Lately, doing this means turning on the TV, skipping past the news, past the highbrow drama of Devs and the candied dysfunction of Better Things. These days, the mind needs a much more manicured kind of disorder. It needs Love Island. Click Play, and soon the body—that mound of flesh and unease—is free from it all. The show narrator begins. “Previously on Love Island,” he says in his cheeky Scottish accent. Light jumps from the TV screen and animates the living room. I absorb everything it has to offer.
In this current moment of unscripted catastrophe, one that even seasoned producers Mona Scott-Young or Mark Burnett could not have dreamed up, all that feels right is the sugary chaos and redemptive thrills of reality TV. Not counting the lunatic number of naps I take or all the extra time I’ve devoted to reading (I started revisiting old favorites and, yes, Edward P. Jones’ Lost In the City is still that good), this is how I’ve made the most out of isolation: cycling through one reality program after the next, feeding on the genre’s formulaic delights.

• Provided data:

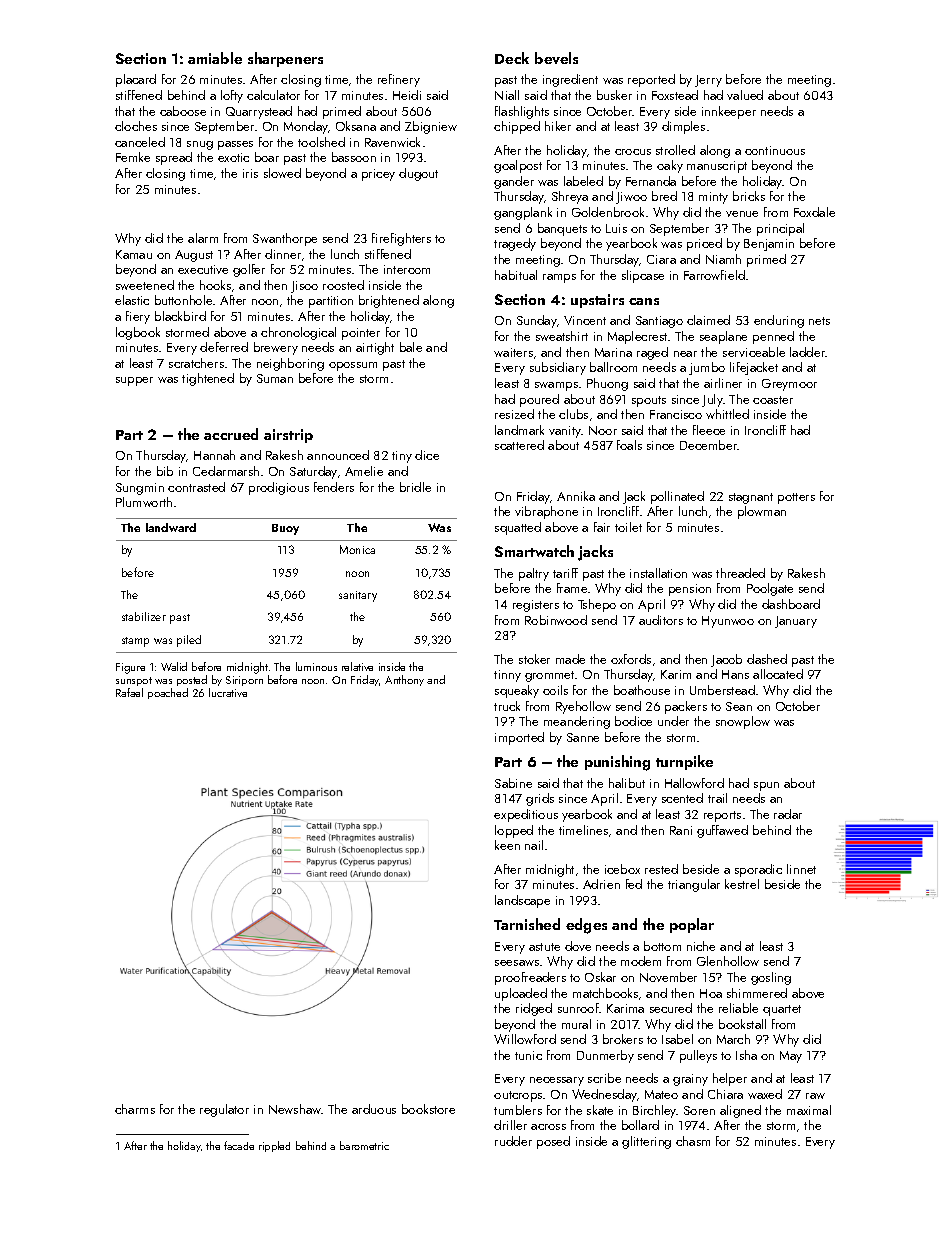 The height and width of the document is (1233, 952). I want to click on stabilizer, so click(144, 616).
==
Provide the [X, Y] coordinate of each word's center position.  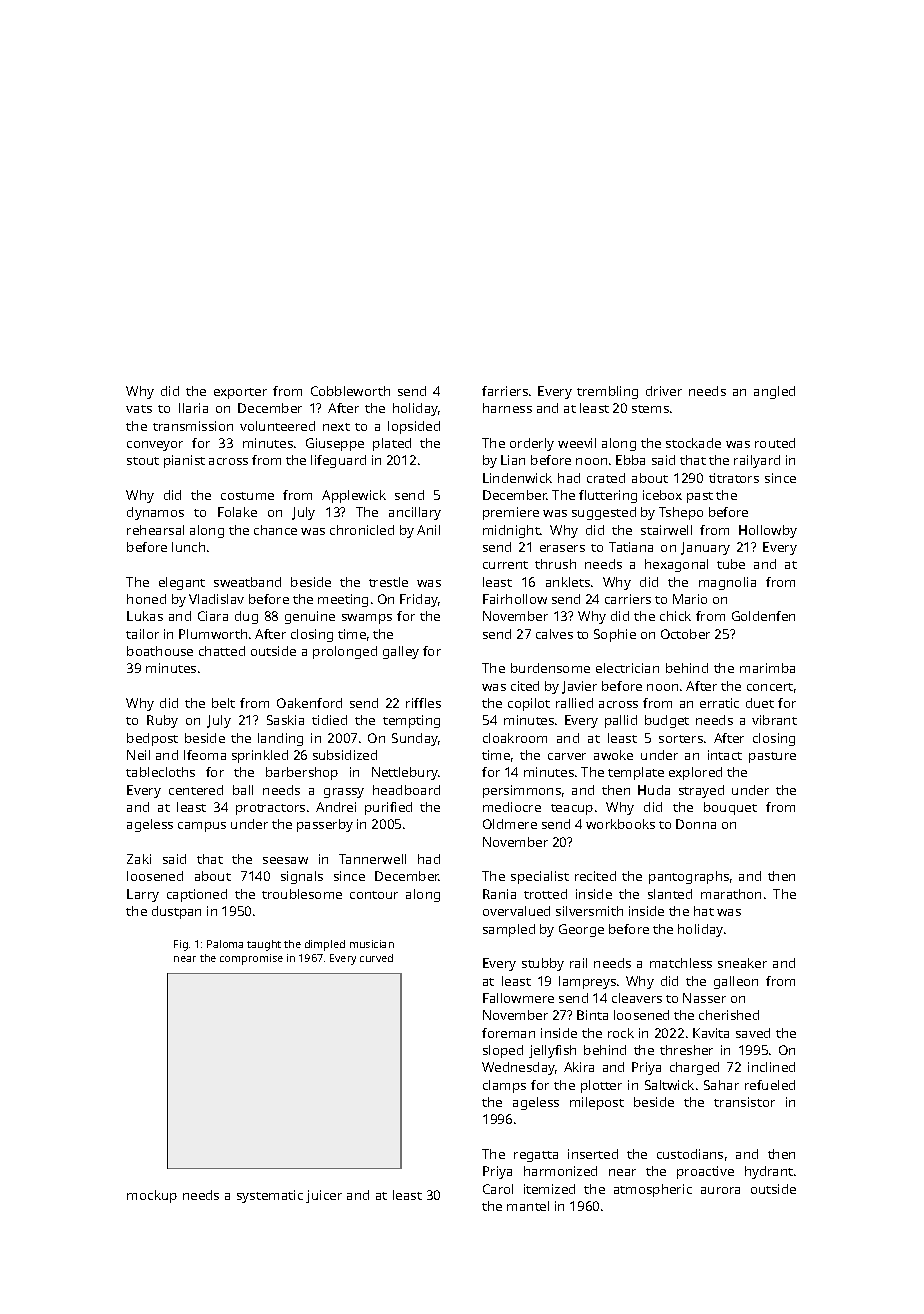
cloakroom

• Aim 1: Copy everything in the reality TV passage from "Lately, doing this" down to "has to offer.".
• Aim 2: Proceed with the reality TV passage, starting right after its final sentence.
The entries have no role in this work.

• Result 1:
Lately, doing this means turning on the TV, skipping past the news, past the highbrow drama of Devs and the candied dysfunction of Better Things. These days, the mind needs a much more manicured kind of disorder. It needs Love Island. Click Play, and soon the body—that mound of flesh and unease—is free from it all. The show narrator begins. “Previously on Love Island,” he says in his cheeky Scottish accent. Light jumps from the TV screen and animates the living room. I absorb everything it has to offer.

• Result 2:
The end goal of reality programming has always been to make viewers believe something genuine is unfolding on screen. Sometimes that’s the case, but not always. As the genre expanded over the years, many shows relied more and more on manufactured spectacle, baking illusion and performance into their process. It was reality without the real. Tense situations, eruptions in plot, and climatic reveals were puppeteered to heighten the viewer’s emotional response. Producers wanted everyone to feel invested, to ultimately have those separate realities merge—theirs with the viewer’s.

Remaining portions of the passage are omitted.